Играть на чувствах, что создают камень в груди, это неправильно. Меня такому не учили, нет. Инстинкты берут своё и я вынужден прибегнуть к крайним мерам. Но а что они дают? Почти ничего.

— Ты тоже скорбишь по Ральфу? Нам всем его будет очень не хватать, — её рука обвилась вокруг моей талии, а затем я почувствовал, как её губы маячат у меня по щеке. Она не решалась меня поцеловать, но даровала надежду.

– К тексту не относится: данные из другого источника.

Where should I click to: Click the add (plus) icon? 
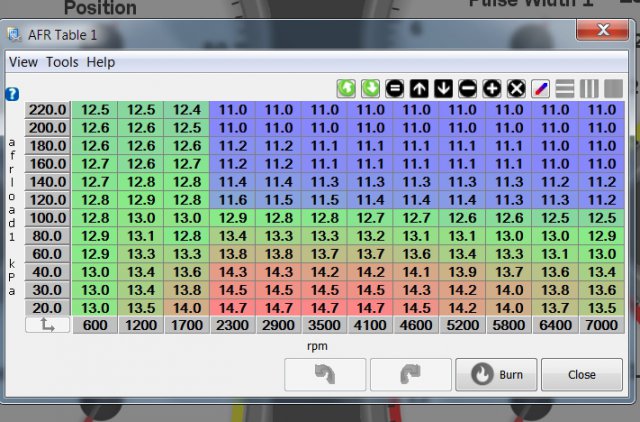point(491,88)
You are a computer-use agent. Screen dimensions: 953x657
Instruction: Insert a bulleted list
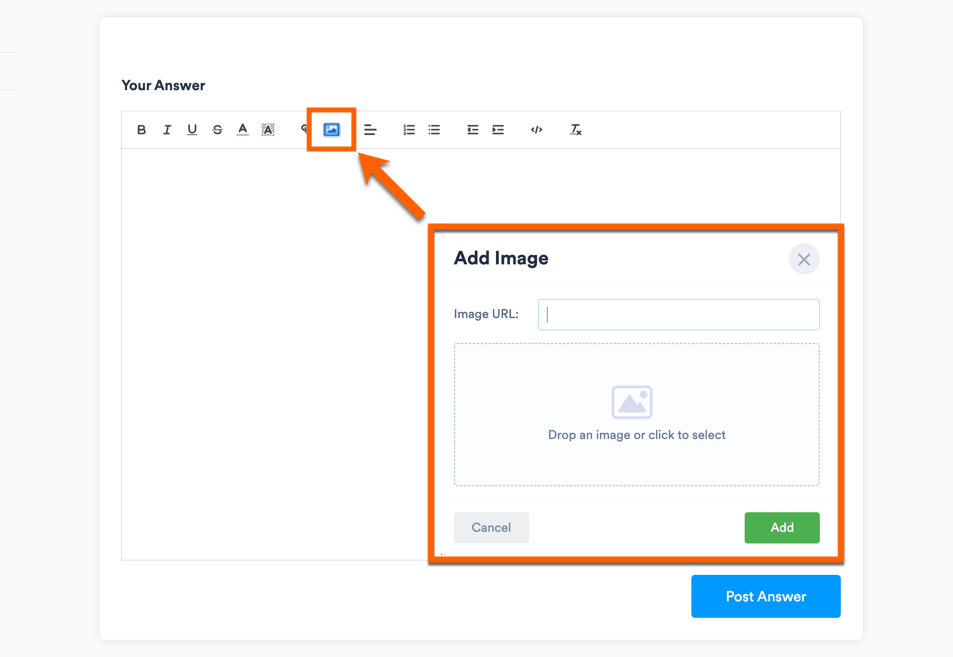click(434, 130)
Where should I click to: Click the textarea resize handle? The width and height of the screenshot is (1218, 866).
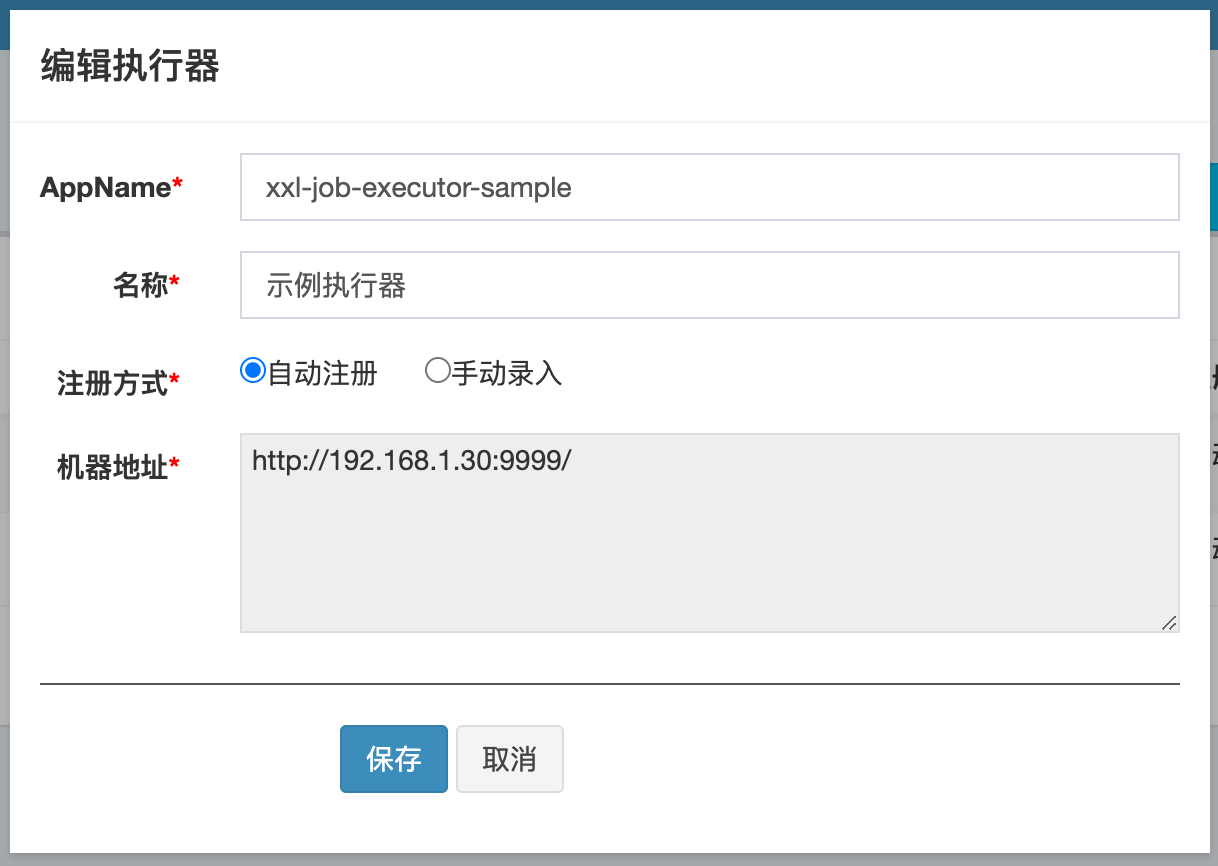click(x=1169, y=622)
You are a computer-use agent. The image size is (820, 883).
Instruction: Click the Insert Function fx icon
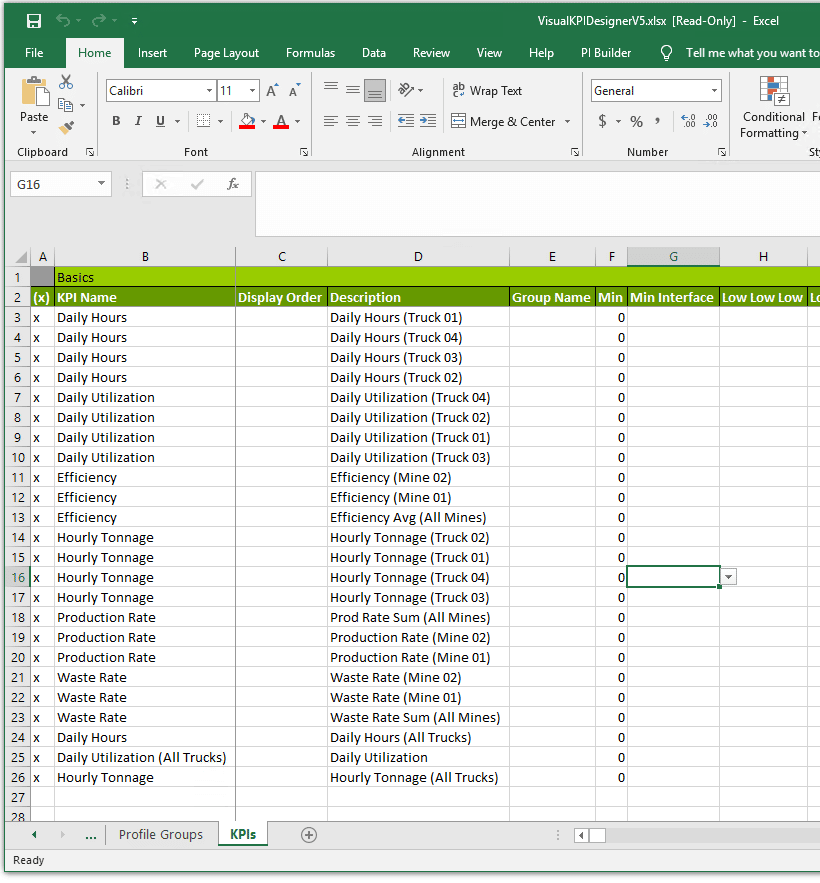232,184
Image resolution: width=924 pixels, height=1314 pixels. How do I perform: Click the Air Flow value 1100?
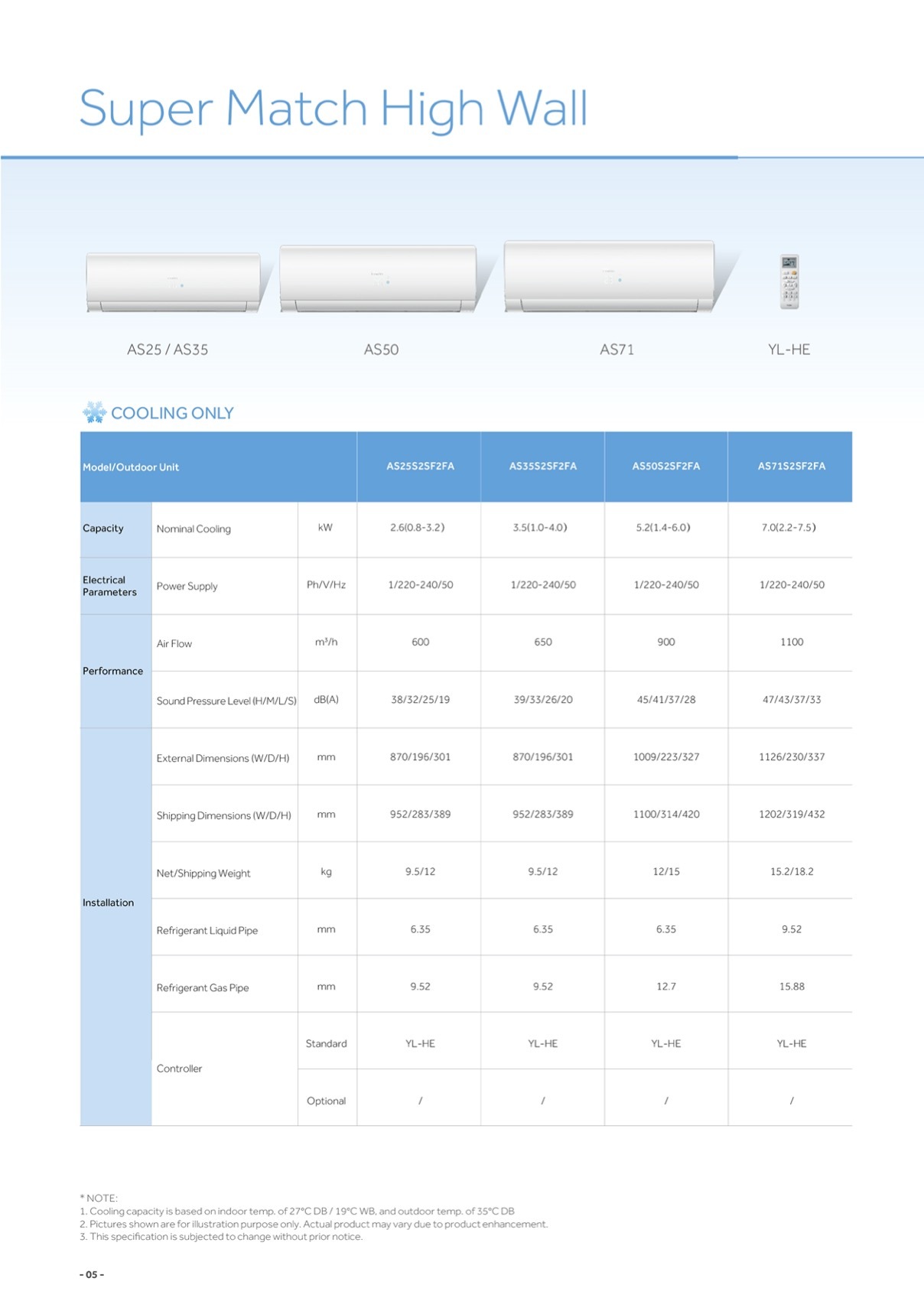[791, 642]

И я закрыл глаза, чтобы не выкрикнуть как сильно желаю я хотя бы одного поцелуя, хотя бы сейчас.

И не смел отвечать ей, боялся всё испортить. А ведь с Джиной испортить всё слишком легко.

Она всё проходила своими теплыми губами по моей коже, а затем поставила свой волшебный поцелуй в щечку.

— Мне так его жаль…Я так буду скучать…— прошептала она мне голосом, из которого можно было понять, что она уже плачет.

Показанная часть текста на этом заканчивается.